Stephen Chapman's picture
by Stephen Chapman

A start-up, which manufactures leather booster seats for the luxury and supercar sector, has appointed Twentyone.

The Blackburn-based digital marketing agency helped name, design and build the brand, before creating and managing its marketing strategy.

Plush Tush was founded by entrepreneur Susie Wilson and its seats meet industry standards, as well as having a smooth base, to avoid scuffs on the leather car’s leather:

“I have always been car mad and after twenty years working in finance for blue-chip companies I was on the lookout for an entrepreneurial idea of my own.  I have a BMW Z4 and when I was looking for a car seat for my six-year-old daughter, I found there were no seats to match the interior.  On doing some research, I realised I had discovered a gap in the market, and the idea for Plush was born.”

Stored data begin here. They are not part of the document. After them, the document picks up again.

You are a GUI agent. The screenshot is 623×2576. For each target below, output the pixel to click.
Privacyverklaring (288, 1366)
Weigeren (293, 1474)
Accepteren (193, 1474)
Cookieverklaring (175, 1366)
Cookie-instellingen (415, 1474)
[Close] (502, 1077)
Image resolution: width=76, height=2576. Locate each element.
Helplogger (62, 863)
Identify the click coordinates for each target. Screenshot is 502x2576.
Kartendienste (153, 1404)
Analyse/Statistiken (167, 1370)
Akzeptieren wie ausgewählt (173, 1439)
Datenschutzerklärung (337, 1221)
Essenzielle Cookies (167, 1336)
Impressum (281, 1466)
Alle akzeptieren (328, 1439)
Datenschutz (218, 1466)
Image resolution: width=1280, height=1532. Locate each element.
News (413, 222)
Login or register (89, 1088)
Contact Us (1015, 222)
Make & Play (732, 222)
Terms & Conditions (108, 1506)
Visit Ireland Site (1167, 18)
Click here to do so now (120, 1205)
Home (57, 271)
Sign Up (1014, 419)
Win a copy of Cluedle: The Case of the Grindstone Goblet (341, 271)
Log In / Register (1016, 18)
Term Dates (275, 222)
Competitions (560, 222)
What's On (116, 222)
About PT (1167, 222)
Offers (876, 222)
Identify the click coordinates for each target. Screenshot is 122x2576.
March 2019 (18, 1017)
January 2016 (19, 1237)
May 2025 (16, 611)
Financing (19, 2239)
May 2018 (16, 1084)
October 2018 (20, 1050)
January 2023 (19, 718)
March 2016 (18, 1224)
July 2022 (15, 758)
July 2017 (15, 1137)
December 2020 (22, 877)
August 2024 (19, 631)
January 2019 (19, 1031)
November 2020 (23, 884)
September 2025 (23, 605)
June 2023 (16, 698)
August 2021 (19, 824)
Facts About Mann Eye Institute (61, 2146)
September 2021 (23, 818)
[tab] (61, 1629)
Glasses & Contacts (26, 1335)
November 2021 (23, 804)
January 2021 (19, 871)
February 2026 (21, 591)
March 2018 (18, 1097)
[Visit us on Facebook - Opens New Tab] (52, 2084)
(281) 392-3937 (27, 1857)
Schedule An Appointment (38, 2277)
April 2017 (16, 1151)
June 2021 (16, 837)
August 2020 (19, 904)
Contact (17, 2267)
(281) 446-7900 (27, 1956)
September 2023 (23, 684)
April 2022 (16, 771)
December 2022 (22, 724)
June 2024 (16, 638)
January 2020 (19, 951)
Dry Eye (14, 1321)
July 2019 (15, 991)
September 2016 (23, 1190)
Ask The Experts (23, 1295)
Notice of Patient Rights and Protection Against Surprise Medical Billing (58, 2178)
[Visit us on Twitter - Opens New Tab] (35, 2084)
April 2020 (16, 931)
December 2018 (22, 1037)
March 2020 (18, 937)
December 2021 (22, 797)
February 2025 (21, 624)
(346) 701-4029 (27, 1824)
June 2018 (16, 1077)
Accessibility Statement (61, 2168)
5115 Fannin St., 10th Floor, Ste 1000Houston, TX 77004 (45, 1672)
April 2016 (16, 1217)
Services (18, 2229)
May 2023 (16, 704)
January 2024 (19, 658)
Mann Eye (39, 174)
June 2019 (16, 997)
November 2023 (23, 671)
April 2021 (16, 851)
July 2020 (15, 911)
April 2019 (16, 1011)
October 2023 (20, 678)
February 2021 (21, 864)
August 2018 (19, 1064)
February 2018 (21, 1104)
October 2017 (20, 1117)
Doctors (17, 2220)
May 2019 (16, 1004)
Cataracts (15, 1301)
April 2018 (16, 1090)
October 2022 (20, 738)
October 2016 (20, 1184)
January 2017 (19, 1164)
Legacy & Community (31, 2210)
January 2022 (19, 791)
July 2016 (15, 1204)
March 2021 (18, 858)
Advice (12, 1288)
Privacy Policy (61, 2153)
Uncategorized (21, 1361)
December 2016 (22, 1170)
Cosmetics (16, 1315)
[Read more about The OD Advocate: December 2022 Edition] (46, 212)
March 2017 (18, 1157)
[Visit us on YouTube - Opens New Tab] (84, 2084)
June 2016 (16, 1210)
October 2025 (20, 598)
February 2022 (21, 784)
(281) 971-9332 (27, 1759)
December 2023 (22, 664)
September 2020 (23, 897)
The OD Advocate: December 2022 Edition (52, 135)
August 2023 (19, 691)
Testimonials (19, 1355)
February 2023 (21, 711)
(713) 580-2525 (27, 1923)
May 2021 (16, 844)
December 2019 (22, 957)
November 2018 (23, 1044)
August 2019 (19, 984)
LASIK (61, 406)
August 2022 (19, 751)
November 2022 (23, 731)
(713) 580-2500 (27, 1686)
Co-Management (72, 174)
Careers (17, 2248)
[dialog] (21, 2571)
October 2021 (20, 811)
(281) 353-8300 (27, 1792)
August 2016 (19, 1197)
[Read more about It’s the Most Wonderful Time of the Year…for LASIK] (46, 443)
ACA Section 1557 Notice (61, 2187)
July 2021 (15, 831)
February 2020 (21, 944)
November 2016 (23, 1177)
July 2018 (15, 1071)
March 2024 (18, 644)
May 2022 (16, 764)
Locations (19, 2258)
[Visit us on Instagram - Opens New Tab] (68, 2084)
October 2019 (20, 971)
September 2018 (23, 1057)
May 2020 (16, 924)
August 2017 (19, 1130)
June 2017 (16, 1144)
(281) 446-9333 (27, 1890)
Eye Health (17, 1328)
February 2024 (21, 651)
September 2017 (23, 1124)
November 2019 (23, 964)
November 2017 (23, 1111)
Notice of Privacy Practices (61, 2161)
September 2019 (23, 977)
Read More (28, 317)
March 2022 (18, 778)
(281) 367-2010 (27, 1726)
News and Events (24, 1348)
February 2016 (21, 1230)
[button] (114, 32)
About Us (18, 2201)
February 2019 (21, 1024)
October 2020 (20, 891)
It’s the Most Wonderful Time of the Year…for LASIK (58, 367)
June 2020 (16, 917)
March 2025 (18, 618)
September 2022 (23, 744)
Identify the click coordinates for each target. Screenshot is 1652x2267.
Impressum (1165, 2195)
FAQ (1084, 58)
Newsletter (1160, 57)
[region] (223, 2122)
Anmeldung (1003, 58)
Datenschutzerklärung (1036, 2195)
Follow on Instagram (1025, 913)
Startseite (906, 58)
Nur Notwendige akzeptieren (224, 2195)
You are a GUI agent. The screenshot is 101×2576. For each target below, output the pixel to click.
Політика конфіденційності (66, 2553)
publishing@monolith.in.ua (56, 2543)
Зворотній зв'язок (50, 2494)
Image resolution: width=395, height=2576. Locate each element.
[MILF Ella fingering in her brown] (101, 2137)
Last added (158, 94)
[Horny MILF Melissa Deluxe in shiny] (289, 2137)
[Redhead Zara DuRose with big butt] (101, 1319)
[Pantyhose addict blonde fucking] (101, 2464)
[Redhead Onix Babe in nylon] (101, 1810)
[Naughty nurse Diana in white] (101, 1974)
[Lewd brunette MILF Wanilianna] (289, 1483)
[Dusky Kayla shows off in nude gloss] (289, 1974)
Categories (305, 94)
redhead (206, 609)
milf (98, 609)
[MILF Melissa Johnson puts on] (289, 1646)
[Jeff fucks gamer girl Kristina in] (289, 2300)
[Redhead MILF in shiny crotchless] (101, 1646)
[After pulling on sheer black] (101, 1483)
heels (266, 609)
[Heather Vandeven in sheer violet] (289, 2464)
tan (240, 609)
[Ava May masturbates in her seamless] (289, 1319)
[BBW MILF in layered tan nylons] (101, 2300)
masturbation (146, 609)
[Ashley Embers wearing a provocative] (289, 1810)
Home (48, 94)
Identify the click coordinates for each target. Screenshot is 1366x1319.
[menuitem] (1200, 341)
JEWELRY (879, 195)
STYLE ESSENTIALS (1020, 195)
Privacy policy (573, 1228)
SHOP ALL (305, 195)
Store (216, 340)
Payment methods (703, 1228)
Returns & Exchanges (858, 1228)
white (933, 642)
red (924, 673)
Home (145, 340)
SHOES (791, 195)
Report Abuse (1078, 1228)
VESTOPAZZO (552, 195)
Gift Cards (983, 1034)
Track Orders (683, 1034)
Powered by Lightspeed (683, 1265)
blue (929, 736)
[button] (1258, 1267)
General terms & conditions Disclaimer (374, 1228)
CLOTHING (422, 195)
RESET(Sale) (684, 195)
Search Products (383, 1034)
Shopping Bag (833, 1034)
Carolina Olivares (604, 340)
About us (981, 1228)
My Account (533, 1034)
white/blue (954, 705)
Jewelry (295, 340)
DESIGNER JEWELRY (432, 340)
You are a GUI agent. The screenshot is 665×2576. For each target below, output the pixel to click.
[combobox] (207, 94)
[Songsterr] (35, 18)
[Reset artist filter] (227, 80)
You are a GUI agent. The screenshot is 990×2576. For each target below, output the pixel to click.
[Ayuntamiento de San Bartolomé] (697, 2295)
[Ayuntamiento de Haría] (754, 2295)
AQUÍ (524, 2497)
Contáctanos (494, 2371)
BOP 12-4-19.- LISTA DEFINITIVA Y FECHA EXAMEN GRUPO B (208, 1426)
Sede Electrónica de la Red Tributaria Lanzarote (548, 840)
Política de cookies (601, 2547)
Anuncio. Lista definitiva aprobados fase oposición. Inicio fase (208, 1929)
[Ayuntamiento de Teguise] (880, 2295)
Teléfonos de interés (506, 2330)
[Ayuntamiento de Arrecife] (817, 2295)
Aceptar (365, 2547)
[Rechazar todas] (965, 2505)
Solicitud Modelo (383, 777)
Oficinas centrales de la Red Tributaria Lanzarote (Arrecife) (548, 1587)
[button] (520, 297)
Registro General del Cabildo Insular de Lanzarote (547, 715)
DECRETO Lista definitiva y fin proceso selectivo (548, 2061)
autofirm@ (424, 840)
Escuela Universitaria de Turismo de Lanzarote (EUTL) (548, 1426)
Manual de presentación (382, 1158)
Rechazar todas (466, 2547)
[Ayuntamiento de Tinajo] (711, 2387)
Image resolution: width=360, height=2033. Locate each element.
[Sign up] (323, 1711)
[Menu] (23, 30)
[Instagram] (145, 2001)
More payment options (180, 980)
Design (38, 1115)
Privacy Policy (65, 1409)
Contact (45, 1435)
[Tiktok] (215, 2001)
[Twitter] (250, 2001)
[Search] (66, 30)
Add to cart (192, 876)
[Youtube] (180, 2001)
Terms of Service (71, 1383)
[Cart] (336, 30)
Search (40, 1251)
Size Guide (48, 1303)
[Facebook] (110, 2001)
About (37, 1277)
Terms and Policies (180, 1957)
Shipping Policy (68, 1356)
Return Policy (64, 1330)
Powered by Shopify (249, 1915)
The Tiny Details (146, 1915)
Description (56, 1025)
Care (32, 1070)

The product is now available online and through a number of selected dealerships in Lancashire and London.

“We worked with PLUSH to conduct extensive research into the luxury automotive market. After a successful naming exercise, we scamped out a vision for the company brand and its first product offering – from this, the Plush Company and Plush Tush were born,” explained agency director Sam Fletcher.

“We approached the project with a single, clear aim in mind: to communicate its core values of comfort, luxury, design and quality.

“The new brand and creative elements were rolled out across all customer touch points, including a new responsive website featuring high-definition product photography.  We also designed point of sale and print material to support the business development team in targeting strategic partners in luxury vehicle dealerships.

“We also conducted blogger outreach campaign that put the client in front of key influencers within the automotive sector.”

The law changed on March 1st and manufacturers aren’t allowed to introduce new models of backless booster seats for children under 125cm or weighing less than 22kg. But the law change doesn’t affect existing models, nor does it mean that they are illegal.